It’s Okay to Have Half-Assed Friends…

It wasn’t until this past weekend visiting home that I realized and understood what a good friend really is. I was dreading the thought of it – being home without a car, staying at my Grandmothers depressing house, having nowhere to even go! I knew the general routine – I spent time with my family and that was that. Rarely did I go home and spend any time with friends from home. It had gotten to the point that they have gone on with their lives without me. Yeah, we still kept in touch and were the same good pals we always were when we did hang out, but my effort was the only one that was present. Relentless texts and calls, to the point my brother snapped, “Are you kidding me? No, do not text her again. Why do you even try,” with a sassy ‘ugh’ and an eye roll. I realized then that I was just making a fool of myself. So, this weekend in particular, I made it clear in advanced that I would be home for the weekend. I wasn’t expecting them to drop their plans at my beck and call because I just so happened to be in town. Yet as predicted, they never called. But it was this visit home in particular that I truly felt I needed them, their comfort, the distraction. And still, nothing.

I had arranged a ride from the airport from a very close family friend who I have known for years, mainly for being best friends with my older brother, but had grown closer to me in the past year or so. She was there to get me, and how grateful I felt. I was intent on expressing my gratitude and desire to spend the day together after I got in, and we did just that. We had spoken briefly of spending some time the next day together as well, but I knew how that went. People have lives, they’re not always there to spend time with me when I need to. Life doesn’t stop for me, nor did I expect it to. It was destined to not happen. And yet it did. She was my mediator for an awkward brunch, my reliable driver and laughter for long car rides to visit my brother, my puppy cuddling, relationship gossiper for the rainy afternoon and she even chose dinner with me over it with her boyfriend. It was all so nonchalant, so natural, so easy. I went away, back to my second home, content and looking happily on the weekends visit – something I didn’t think I would feel. It was then that I realized good friends do exist, and after twenty-one years, I finally had one.

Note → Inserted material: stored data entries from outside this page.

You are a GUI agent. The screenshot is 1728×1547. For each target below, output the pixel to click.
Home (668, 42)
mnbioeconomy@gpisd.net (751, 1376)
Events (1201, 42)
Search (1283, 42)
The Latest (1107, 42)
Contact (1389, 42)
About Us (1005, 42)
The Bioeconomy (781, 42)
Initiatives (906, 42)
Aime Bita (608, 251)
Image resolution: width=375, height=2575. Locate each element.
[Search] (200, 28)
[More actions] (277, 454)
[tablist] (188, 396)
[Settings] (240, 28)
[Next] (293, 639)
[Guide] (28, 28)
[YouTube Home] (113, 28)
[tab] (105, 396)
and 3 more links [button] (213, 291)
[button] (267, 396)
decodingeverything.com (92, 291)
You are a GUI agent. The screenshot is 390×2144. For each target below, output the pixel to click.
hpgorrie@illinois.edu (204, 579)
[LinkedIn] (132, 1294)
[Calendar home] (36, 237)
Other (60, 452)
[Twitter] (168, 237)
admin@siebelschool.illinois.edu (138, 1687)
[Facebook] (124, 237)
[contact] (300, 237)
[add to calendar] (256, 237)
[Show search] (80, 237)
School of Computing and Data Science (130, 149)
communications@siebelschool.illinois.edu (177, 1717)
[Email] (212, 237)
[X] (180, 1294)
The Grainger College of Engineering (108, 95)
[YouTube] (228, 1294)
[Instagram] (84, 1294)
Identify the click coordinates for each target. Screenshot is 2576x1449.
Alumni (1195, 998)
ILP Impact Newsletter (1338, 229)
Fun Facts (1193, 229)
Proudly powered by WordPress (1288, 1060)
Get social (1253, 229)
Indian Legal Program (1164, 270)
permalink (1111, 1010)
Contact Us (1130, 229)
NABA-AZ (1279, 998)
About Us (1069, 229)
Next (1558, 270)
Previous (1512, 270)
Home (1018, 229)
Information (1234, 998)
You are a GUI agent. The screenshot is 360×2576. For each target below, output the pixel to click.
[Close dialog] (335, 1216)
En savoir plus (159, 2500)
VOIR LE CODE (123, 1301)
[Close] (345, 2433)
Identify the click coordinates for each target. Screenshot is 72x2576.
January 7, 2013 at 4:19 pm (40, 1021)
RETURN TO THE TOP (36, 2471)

I’m a hopeless romantic, which means I’m an over-emotional, over-caring love giver in all types of relationships I get myself into, and it has always been hard to remember that not everyone is as caring and loving as I am. I would drop anything and everything for someone I care about, and never felt like anyone ever did the same in return, but that’s just who I am. Through much stress and frustration, it is not till this very day that for the first time I’m really starting to understand friendships, on a level I never thought possible, which is why I share this with you…

IT’S OKAY TO HAVE HALF-ASS FRIENDS. Lots of people half-ass their entire lives. Yeah, no, this is no excuse and doesn’t mean it’s okay to have bad friends, but it takes a lot of understanding to realize that even some of the half-ass ones are good friends.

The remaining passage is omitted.